[PATCH 1/2 v2] bcachefs: do not use PF_MEMALLOC_NORECLAIM
Kent Overstreet
kent.overstreet at linux.dev
Thu Aug 29 13:32:52 UTC 2024
On Thu, Aug 29, 2024 at 11:12:18PM GMT, Dave Chinner wrote:
> On Thu, Aug 29, 2024 at 06:02:32AM -0400, Kent Overstreet wrote:
> > On Wed, Aug 28, 2024 at 02:09:57PM GMT, Dave Chinner wrote:
> > > On Tue, Aug 27, 2024 at 08:15:43AM +0200, Michal Hocko wrote:
> > > > From: Michal Hocko <mhocko at suse.com>
> > > >
> > > > bch2_new_inode relies on PF_MEMALLOC_NORECLAIM to try to allocate a new
> > > > inode to achieve GFP_NOWAIT semantic while holding locks. If this
> > > > allocation fails it will drop locks and use GFP_NOFS allocation context.
> > > >
> > > > We would like to drop PF_MEMALLOC_NORECLAIM because it is really
> > > > dangerous to use if the caller doesn't control the full call chain with
> > > > this flag set. E.g. if any of the function down the chain needed
> > > > GFP_NOFAIL request the PF_MEMALLOC_NORECLAIM would override this and
> > > > cause unexpected failure.
> > > >
> > > > While this is not the case in this particular case using the scoped gfp
> > > > semantic is not really needed bacause we can easily pus the allocation
> > > > context down the chain without too much clutter.
> > > >
> > > > Acked-by: Christoph Hellwig <hch at lst.de>
> > > > Signed-off-by: Michal Hocko <mhocko at suse.com>
> > >
> > > Looks good to me.
> > >
> > > Reviewed-by: Dave Chinner <dchinner at redhat.com>
> >
> > Reposting what I wrote in the other thread:
>
> I've read the thread. I've heard what you have had to say. Like
> several other people, I think your position is just not practical or
> reasonable.
>
> I don't care about the purity or the safety of the API - the
> practical result of PF_MEMALLOC_NORECLAIM is that __GFP_NOFAIL
> allocation can now fail and that will cause unexpected kernel
> crashes. Keeping existing code and API semantics working correctly
> (i.e. regression free) takes precedence over new functionality or
> API features that people want to introduce.
>
> That's all there is to it. This is not a hill you need to die on.

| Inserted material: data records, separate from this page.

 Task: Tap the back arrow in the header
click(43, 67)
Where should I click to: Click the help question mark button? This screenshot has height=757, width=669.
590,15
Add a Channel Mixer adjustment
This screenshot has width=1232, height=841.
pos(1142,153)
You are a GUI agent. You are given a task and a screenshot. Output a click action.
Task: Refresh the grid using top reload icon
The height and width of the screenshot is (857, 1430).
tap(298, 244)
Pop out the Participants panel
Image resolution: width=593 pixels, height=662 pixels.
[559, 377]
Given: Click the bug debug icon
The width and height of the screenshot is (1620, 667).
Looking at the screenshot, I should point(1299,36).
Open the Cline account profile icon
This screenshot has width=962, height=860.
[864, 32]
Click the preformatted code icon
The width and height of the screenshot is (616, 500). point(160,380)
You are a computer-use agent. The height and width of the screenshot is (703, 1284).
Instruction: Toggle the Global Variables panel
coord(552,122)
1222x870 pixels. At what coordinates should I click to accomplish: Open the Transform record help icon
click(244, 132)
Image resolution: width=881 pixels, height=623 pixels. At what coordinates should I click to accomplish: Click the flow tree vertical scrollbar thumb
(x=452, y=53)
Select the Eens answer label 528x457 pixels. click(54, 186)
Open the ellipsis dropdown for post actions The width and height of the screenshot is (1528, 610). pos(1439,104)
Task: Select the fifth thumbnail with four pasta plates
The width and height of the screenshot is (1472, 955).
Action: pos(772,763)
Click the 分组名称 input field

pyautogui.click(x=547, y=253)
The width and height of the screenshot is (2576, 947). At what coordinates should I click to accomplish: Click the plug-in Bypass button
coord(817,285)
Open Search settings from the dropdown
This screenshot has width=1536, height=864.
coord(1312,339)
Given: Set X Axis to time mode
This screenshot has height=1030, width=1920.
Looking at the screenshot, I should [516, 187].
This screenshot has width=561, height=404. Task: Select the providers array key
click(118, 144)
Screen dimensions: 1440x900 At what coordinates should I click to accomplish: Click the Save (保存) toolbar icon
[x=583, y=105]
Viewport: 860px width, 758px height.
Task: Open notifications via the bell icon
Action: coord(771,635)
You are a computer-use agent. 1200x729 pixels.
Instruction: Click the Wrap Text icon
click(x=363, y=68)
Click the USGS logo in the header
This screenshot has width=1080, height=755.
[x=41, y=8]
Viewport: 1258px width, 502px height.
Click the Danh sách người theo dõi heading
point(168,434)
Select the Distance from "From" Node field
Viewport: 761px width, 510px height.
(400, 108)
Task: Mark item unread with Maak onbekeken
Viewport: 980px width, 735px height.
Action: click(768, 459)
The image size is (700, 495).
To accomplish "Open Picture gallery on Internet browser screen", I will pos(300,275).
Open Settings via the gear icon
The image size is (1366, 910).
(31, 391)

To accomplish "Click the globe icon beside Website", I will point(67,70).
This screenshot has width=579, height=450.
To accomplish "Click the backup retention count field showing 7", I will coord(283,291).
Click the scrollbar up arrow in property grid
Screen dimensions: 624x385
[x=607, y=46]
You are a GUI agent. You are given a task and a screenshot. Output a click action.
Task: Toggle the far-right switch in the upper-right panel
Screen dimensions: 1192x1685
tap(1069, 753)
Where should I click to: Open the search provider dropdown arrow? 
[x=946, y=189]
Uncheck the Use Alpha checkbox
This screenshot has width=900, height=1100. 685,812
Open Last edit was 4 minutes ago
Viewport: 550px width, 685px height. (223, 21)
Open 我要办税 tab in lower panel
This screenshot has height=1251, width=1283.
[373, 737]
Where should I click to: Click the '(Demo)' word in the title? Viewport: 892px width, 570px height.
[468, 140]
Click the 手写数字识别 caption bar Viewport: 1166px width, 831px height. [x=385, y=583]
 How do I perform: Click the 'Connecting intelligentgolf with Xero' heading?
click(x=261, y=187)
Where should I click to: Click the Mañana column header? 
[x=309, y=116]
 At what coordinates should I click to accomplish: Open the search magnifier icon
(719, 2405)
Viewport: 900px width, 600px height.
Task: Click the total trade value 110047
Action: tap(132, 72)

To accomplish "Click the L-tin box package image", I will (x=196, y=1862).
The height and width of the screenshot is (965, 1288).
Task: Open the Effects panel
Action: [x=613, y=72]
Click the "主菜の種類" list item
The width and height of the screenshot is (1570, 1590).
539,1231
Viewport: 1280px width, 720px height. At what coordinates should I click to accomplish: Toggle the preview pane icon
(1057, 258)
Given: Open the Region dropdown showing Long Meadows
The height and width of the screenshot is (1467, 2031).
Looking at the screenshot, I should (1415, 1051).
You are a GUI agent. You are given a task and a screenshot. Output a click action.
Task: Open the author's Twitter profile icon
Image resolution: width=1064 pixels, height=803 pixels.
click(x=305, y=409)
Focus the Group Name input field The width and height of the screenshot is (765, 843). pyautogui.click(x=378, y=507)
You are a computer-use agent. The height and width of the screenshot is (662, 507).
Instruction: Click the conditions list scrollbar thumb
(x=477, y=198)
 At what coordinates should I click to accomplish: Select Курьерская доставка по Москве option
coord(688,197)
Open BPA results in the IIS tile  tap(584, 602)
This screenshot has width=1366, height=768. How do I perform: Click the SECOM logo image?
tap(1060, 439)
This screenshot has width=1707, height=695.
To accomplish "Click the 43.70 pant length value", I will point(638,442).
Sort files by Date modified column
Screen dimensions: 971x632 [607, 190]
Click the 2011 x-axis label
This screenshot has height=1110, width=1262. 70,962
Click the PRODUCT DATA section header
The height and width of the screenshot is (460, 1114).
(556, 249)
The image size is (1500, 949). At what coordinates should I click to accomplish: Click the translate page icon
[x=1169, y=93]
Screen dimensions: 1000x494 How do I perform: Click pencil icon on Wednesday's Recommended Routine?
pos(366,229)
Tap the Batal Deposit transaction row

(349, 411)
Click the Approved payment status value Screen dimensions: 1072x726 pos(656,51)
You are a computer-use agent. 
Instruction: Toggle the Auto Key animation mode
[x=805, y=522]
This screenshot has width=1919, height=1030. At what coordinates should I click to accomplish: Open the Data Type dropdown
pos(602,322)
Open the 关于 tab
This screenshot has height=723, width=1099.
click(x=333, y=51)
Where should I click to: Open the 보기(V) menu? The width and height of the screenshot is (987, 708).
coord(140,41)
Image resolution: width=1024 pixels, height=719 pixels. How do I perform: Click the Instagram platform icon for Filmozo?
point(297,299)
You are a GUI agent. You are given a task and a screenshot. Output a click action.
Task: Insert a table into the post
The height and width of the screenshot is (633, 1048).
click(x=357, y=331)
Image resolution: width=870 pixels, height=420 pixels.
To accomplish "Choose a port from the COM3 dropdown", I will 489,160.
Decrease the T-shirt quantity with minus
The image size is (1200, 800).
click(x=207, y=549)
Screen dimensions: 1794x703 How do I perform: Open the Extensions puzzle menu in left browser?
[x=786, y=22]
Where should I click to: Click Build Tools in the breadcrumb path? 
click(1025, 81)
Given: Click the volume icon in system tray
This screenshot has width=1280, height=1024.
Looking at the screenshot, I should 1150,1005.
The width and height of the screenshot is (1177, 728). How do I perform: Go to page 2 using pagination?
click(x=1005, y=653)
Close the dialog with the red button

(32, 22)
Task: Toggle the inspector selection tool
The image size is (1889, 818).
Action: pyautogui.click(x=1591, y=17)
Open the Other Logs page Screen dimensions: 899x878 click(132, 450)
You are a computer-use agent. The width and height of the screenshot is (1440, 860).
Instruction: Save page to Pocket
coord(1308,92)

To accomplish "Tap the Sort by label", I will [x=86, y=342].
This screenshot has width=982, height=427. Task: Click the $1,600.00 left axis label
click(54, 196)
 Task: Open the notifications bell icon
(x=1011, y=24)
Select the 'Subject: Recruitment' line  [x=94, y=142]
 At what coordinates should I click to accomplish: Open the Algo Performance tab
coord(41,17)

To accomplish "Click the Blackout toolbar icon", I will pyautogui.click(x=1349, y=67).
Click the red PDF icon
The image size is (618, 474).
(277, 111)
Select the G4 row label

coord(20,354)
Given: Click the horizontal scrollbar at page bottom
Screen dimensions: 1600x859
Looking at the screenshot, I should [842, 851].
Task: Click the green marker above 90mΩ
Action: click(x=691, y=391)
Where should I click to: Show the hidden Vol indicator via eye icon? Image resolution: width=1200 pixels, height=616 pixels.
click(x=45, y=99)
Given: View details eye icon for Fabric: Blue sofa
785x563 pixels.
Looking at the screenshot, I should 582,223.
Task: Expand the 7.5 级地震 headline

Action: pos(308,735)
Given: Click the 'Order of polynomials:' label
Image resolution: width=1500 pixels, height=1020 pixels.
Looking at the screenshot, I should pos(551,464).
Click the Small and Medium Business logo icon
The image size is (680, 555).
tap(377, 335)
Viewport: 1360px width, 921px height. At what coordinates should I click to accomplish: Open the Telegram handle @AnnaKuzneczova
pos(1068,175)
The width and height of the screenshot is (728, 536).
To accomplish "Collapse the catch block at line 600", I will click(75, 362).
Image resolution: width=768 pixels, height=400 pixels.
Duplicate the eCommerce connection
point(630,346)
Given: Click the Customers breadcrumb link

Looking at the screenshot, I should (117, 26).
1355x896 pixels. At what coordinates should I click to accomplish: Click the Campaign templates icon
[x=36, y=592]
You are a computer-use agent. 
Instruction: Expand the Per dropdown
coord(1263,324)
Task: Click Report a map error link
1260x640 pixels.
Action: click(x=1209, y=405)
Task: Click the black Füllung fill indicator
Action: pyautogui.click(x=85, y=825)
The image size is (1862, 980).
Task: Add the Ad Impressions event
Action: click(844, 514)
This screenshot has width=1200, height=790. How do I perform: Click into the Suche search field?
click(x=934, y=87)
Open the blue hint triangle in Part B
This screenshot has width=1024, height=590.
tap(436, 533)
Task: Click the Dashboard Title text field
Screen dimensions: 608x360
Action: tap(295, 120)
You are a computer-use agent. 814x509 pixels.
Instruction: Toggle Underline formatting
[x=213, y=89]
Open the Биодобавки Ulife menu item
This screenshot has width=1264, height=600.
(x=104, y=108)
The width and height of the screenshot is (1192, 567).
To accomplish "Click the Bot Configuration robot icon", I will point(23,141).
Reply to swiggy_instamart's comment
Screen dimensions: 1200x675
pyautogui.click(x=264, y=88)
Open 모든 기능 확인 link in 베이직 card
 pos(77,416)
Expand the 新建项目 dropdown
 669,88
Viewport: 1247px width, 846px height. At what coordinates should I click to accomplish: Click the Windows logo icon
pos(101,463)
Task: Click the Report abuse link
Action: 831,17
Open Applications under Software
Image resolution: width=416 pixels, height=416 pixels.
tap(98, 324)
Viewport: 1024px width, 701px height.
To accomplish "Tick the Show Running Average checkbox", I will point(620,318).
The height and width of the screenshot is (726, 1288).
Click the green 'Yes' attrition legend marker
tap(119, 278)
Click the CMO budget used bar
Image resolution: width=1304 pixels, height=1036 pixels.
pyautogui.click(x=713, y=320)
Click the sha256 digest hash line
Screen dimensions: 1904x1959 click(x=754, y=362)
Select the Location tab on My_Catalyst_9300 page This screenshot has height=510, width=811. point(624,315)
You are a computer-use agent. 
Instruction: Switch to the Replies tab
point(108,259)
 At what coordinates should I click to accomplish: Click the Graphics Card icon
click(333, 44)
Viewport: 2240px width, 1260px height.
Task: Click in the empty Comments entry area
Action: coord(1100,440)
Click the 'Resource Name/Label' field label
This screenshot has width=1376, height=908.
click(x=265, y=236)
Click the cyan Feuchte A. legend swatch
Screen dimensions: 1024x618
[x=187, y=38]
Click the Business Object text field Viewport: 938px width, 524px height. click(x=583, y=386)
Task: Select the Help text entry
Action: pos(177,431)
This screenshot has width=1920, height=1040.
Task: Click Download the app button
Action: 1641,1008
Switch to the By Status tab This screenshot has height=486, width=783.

And more than that, this is coming from you saying "We didn't have to
handle memory allocation failures in IRIX, why can't we be like IRIX?
All those error paths are a pain to test, why can't we get rid of them?"
Except that's bullshit; at the very least any dynamically sized
allocation _definitely_ has to have an error path that's tested, and if
there's questions about the context a code path might run in, that
that's another reason.
GFP_NOFAIL is the problem here, and if it's encouraging this brain
damaged "why can't we just get rid of error paths?" thinking, then it
should be removed.
Error paths have to exist, and they have to be tested.